EXCERTO DO TEXTO:
25 Janeiro 2021

As autoridades prisionais do Egito submetem prisioneiros de consciência e outros detidos por razões políticas a tortura e condições desumanas de detenção. A Amnistia Internacional denuncia ainda que, como forma de punição, os dissidentes não têm acesso a cuidados de saúde.

As conclusões estão no mais recente relatório da organização. De acordo com a investigação, a crueldade das autoridades egípcias levou ou contribuiu para a mortes sob custódia e danos irreparáveis ​​à saúde de prisioneiros.

“Os responsáveis pelas prisões mostram total desrespeito pelas vidas e pelo bem-estar dos detidos que estão amontoados em celas sobrelotadas, ignorando em grande parte as suas necessidades de saúde”

EXTRATO DE DADOS:
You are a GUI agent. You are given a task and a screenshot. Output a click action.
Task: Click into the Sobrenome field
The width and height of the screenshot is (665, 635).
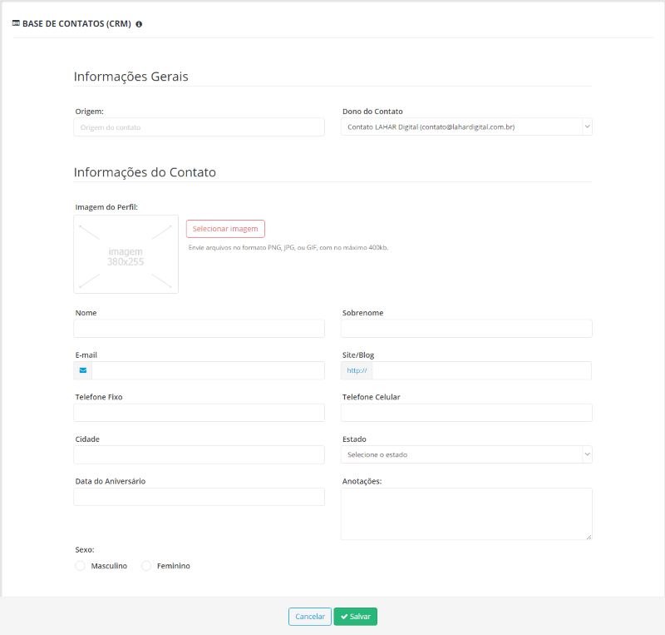tap(466, 329)
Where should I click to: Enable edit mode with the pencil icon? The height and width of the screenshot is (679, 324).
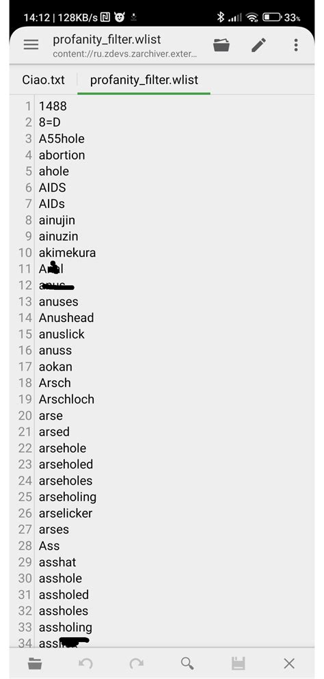(258, 45)
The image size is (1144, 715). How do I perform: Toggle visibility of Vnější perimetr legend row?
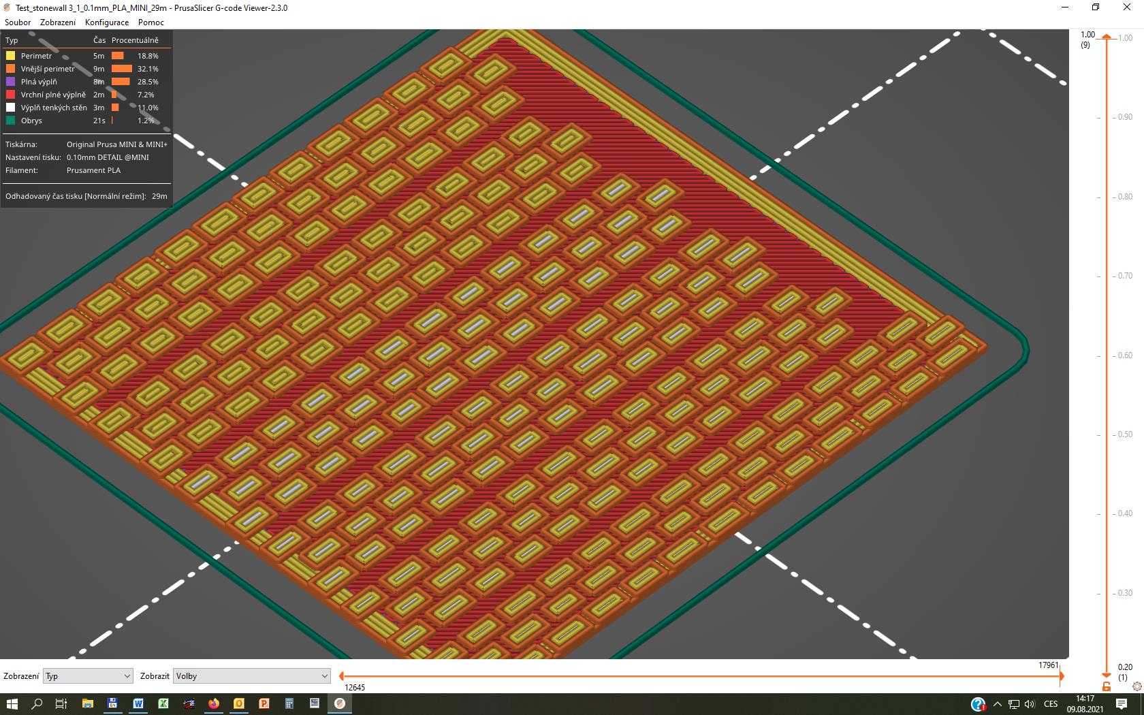[x=48, y=69]
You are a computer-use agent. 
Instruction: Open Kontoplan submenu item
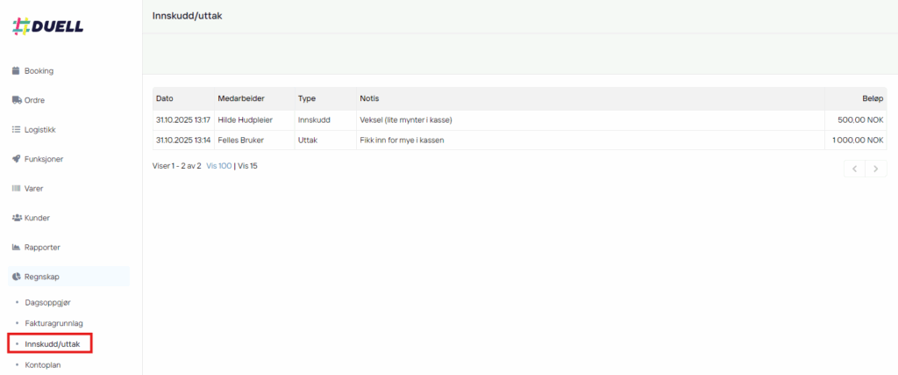click(x=43, y=364)
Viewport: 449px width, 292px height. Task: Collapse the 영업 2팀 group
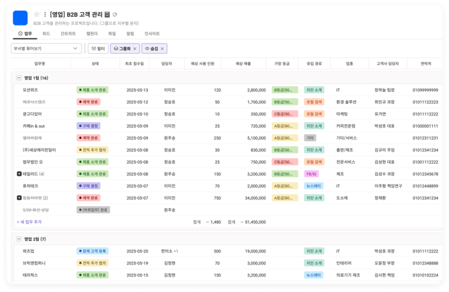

OBJETIVO DA TAREFA: Prolongue o texto sobre as condições nas prisões do Egito a partir do ponto em que termina.

RESPOSTA ESPERADA:
Philip Luther, diretor de Investigação e Advocacy da Amnistia Internacional para o Médio Oriente e Norte de África

What do I care if you die?” Negligence and denial of heath care in the Egyptian prisons (“‘Que me importa se vais morrer?’ Negligência e negação de cuidados de saúde nas prisões egípcias”) é lançado quando passam dez anos do início da revolução de 2011 e oferece uma imagem sombria da crise de direitos humanos nas prisões egípcias, cheias de mulheres e homens corajosos que estavam na linha da frente da luta por justiça social e política. Além disso, mostra como as autoridades prisionais falharam em proteger os presos da pandemia de COVID-19 e discriminaram, de forma regular, quem tem origens socioeconómicas desfavorecidas.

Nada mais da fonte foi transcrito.